Task data Block Start

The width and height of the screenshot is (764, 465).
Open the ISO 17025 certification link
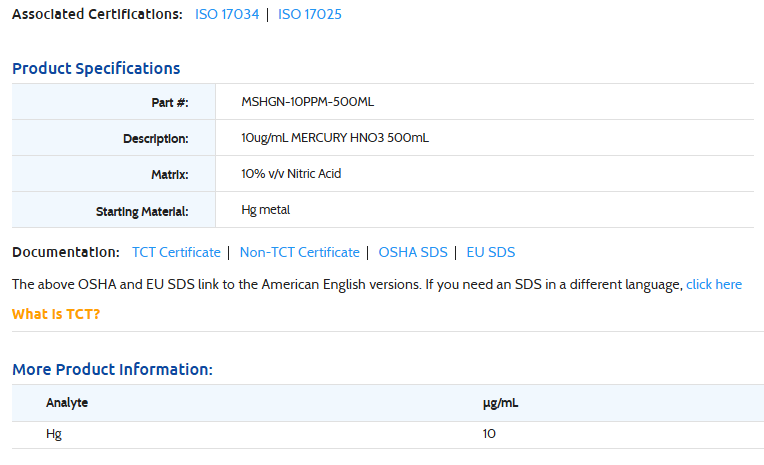click(x=310, y=15)
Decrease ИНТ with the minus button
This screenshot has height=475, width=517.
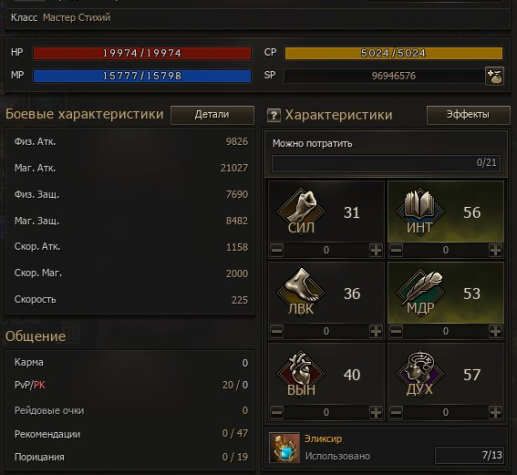point(396,250)
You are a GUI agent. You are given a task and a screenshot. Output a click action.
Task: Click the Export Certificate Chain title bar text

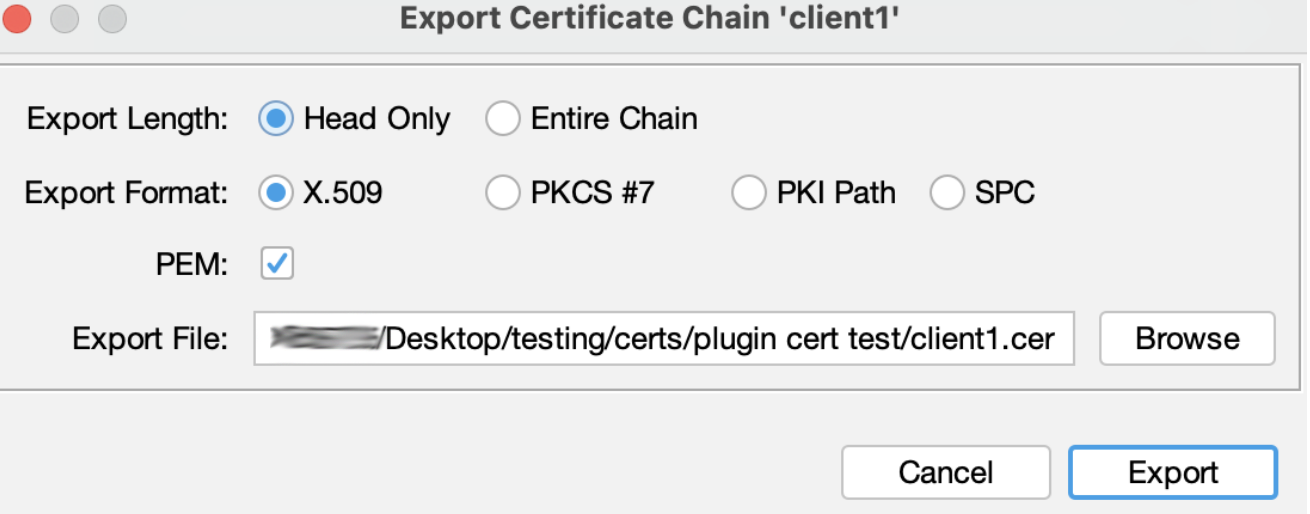[x=656, y=18]
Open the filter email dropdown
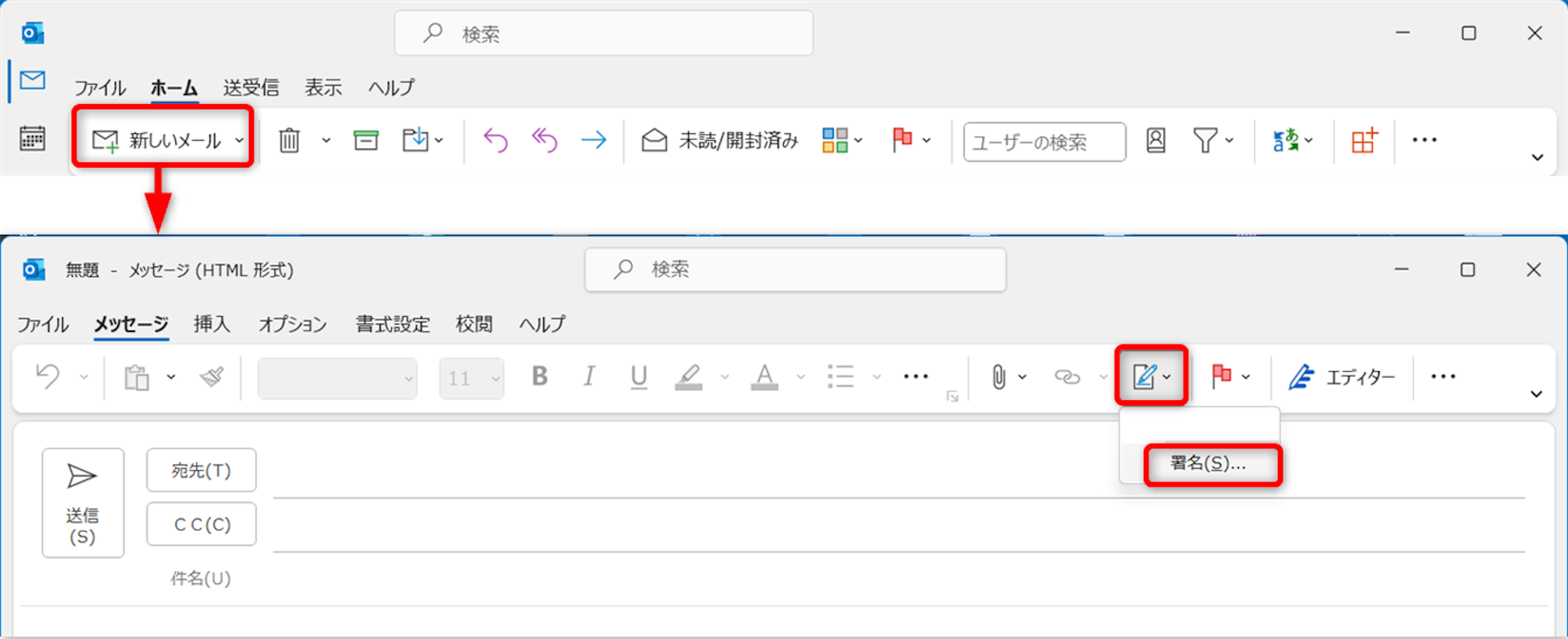The width and height of the screenshot is (1568, 639). pyautogui.click(x=1213, y=141)
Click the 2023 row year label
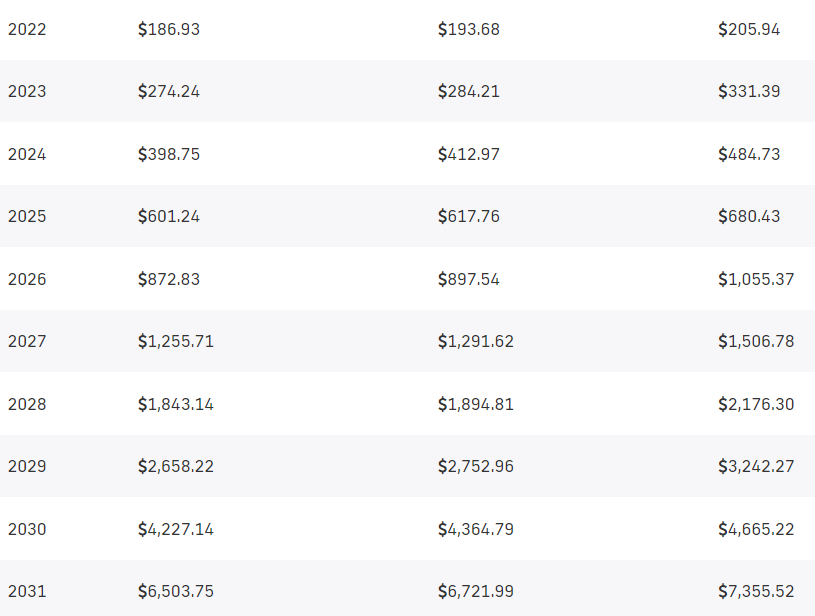The image size is (815, 616). [x=27, y=91]
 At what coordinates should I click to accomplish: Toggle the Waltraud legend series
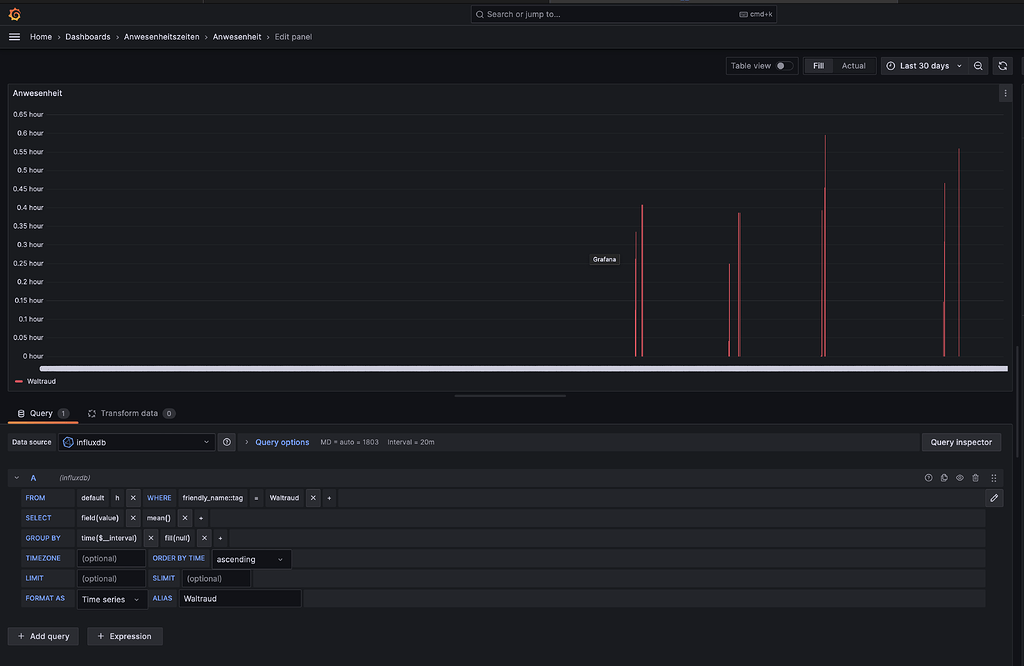(42, 381)
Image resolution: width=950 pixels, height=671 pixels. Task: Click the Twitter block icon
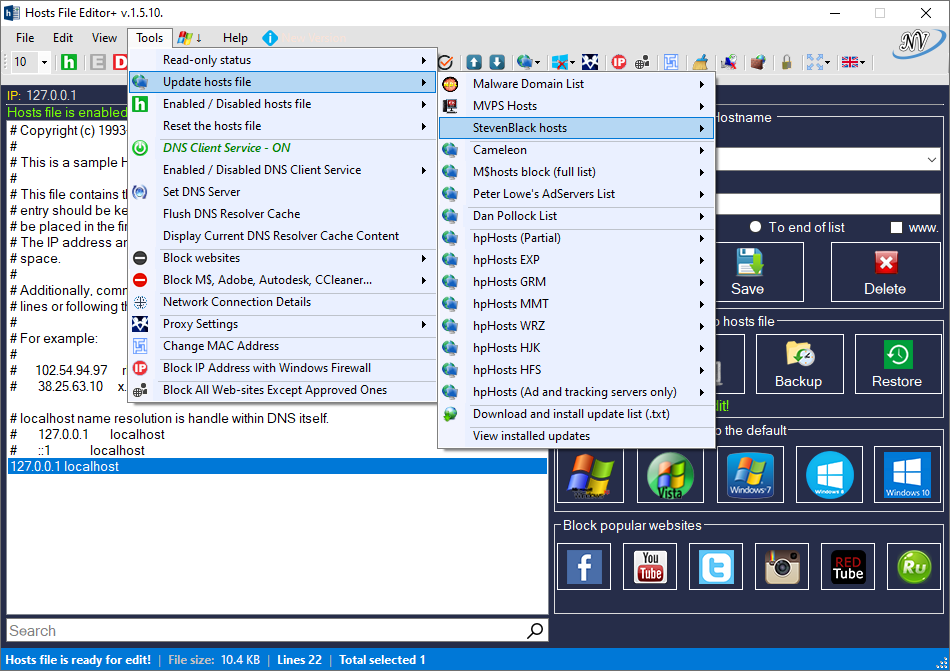click(x=716, y=566)
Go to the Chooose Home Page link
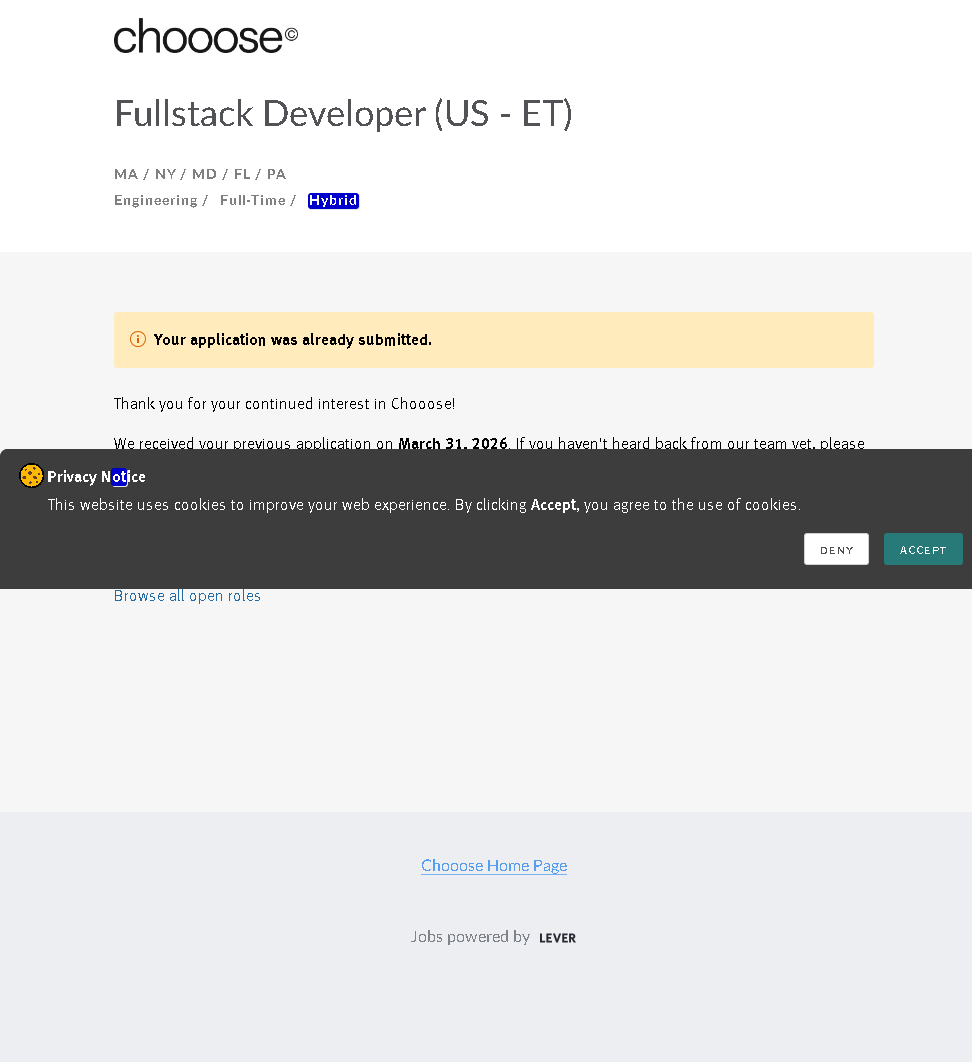Viewport: 972px width, 1062px height. point(494,866)
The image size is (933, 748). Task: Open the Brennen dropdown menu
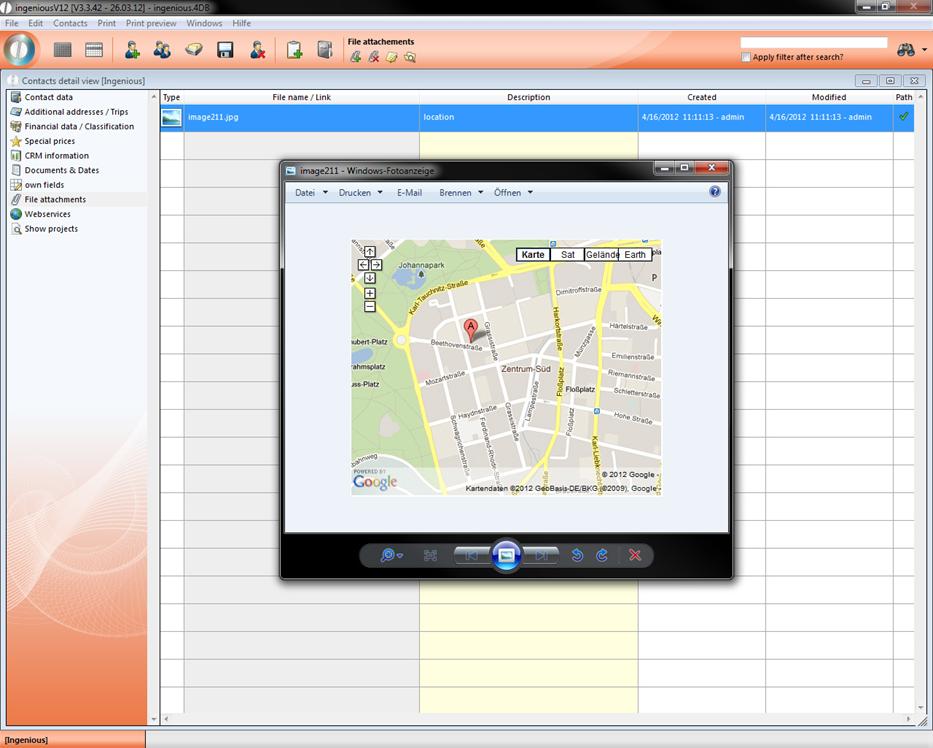(x=461, y=193)
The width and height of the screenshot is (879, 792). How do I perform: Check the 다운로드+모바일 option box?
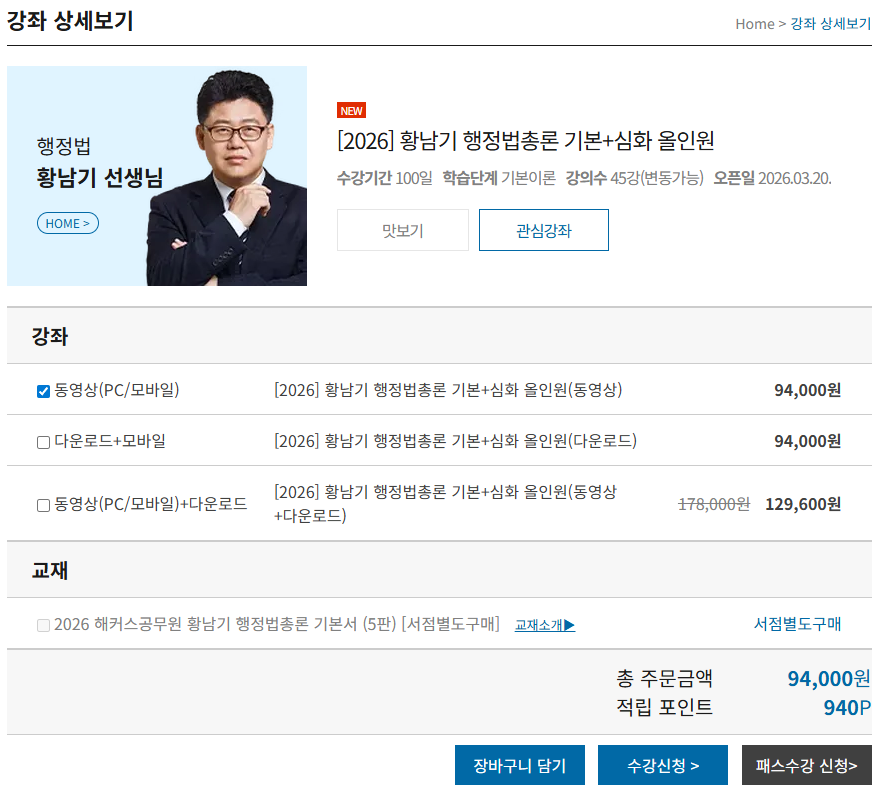(43, 442)
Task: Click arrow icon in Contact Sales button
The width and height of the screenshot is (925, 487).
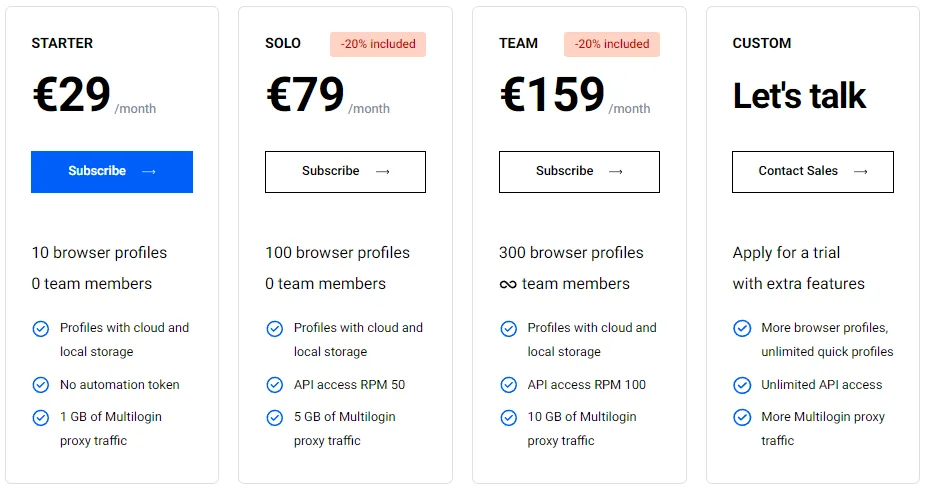Action: click(x=861, y=172)
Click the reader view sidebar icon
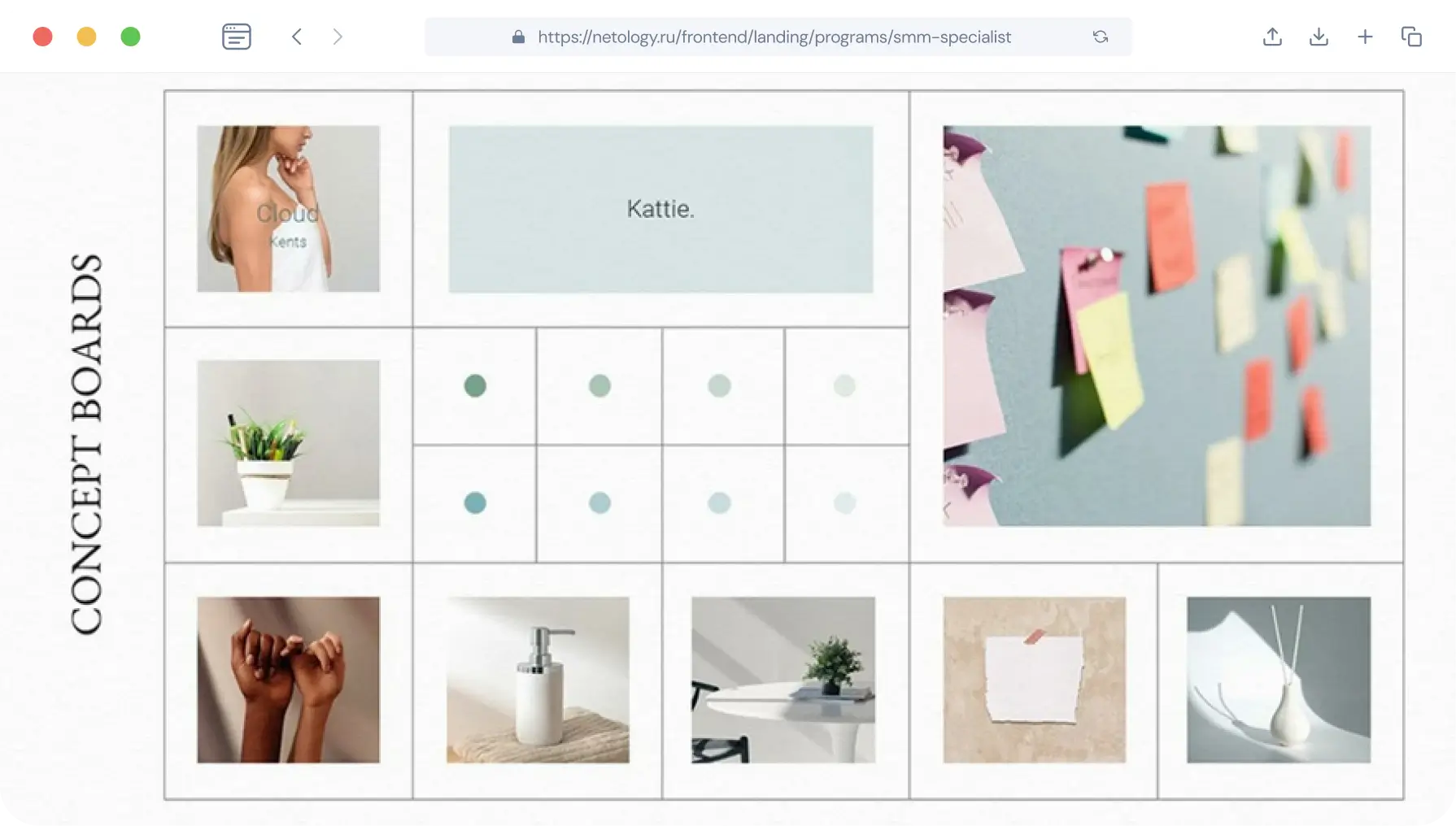Viewport: 1456px width, 826px height. [x=236, y=37]
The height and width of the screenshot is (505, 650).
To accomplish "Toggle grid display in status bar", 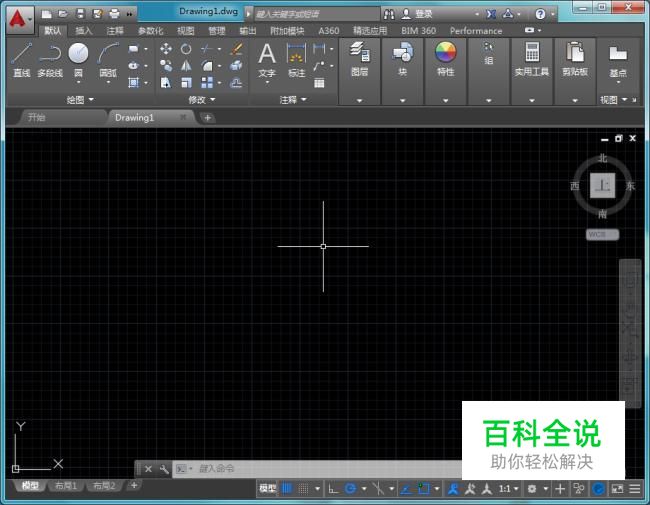I will (287, 489).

Task data Block End

Could you give the number of lines in the data above that contain the string "button", with no other words?

→ **Task answer**:
2